BROKER CAREER START
- karen36083
- 3 days ago
- 2 min read

Intern: Sir, for us RE Management students, what would you suggest — join a developer or a brokerage firm?
JPRE: Let’s weigh the pros and cons.
🏢 Working with a RE Developer
Pros
+ Built-in clients. You’ll get warm leads and walk-ins — perfect if you don’t yet have a network.
+ Structured training. Developers provide formal sales programs and clear systems.
+ Early access. You’ll know about new launches before the rest of the market — a real first-mover advantage.
+ Allowance. A small stipend helps you stay afloat early on.
+ Brand credibility. Being tied to a top developer boosts trust.
Cons
– Limited inventory. You can only sell your employer’s projects — risky if sales are slow.
– Shrinking primary market. The “gold rush” years of double-digit price growth are over.

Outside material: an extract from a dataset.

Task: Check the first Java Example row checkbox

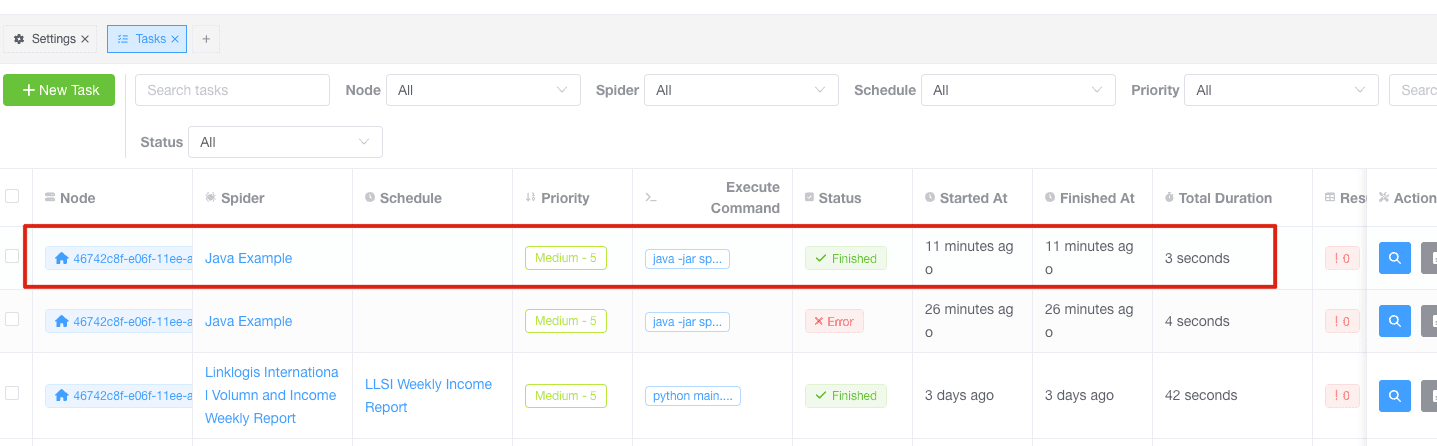Action: [12, 256]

– Little flexibility. Most developers prohibit selling secondary or rental listings (though some quietly find ways around it).

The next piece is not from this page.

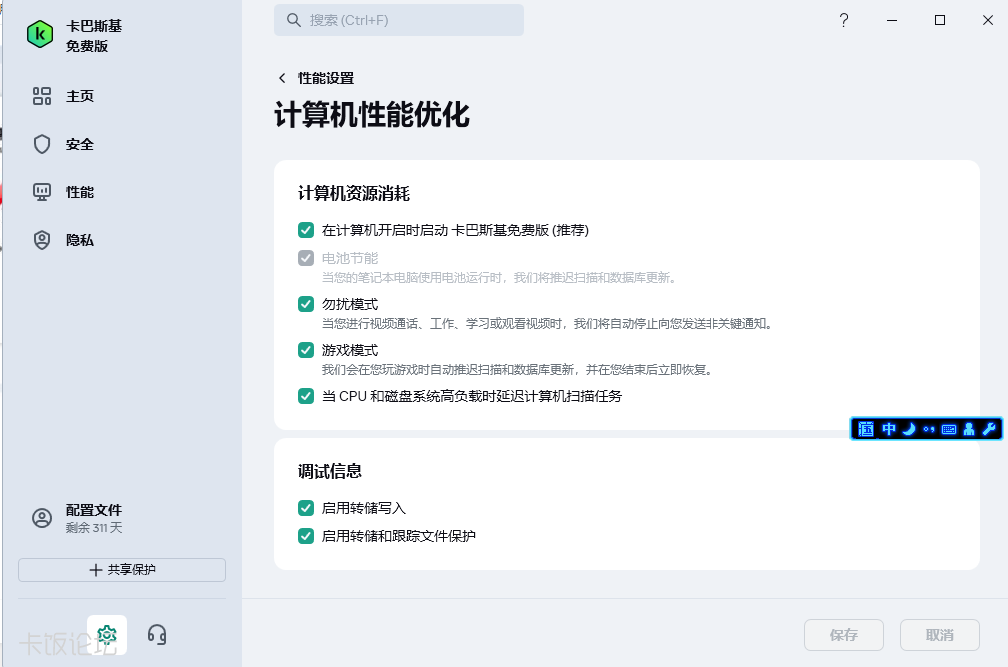Click the moon icon on IME toolbar
The width and height of the screenshot is (1008, 667).
909,429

– Fixed schedule. Expect office hours and weekend events.
🏠 Joining a Brokerage
Pros
+ Freedom. You can sell any project — pre-selling, resales, or rentals.

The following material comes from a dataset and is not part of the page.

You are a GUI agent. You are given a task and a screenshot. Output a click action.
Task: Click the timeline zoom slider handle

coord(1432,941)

+ Wider reach. You can directly tap your own network’s property needs instead of being confined to primary market buyers.
+ Broader learning. You’ll handle negotiations, documentation, and deal structuring — real-world exposure that in-house brokers rarely get.
Cons
– Steeper learning curve. Not all brokerages provide mentorship; expect trial and error.
– Expenses. Some charge desk and have commission split schemes.
– Reputation risk. The secondary market is less regulated — your professionalism defines your success.
Before the slowdown in 2023, I would’ve advised most graduates to start with a developer. Many top-producing brokers began in-house — it gave them structure, discipline, and early exposure to high-net-worth clients.
But given today’s weak primary market (even big developers are cutting new launches), I’d start in secondary brokerage. There are simply more ways to earn — from resales to rentals to buyer-side work — and it builds the agility you’ll need when the market isn’t in your favor. Just make sure mom and dad are ready to back you up — it’s an extremely tough market currently.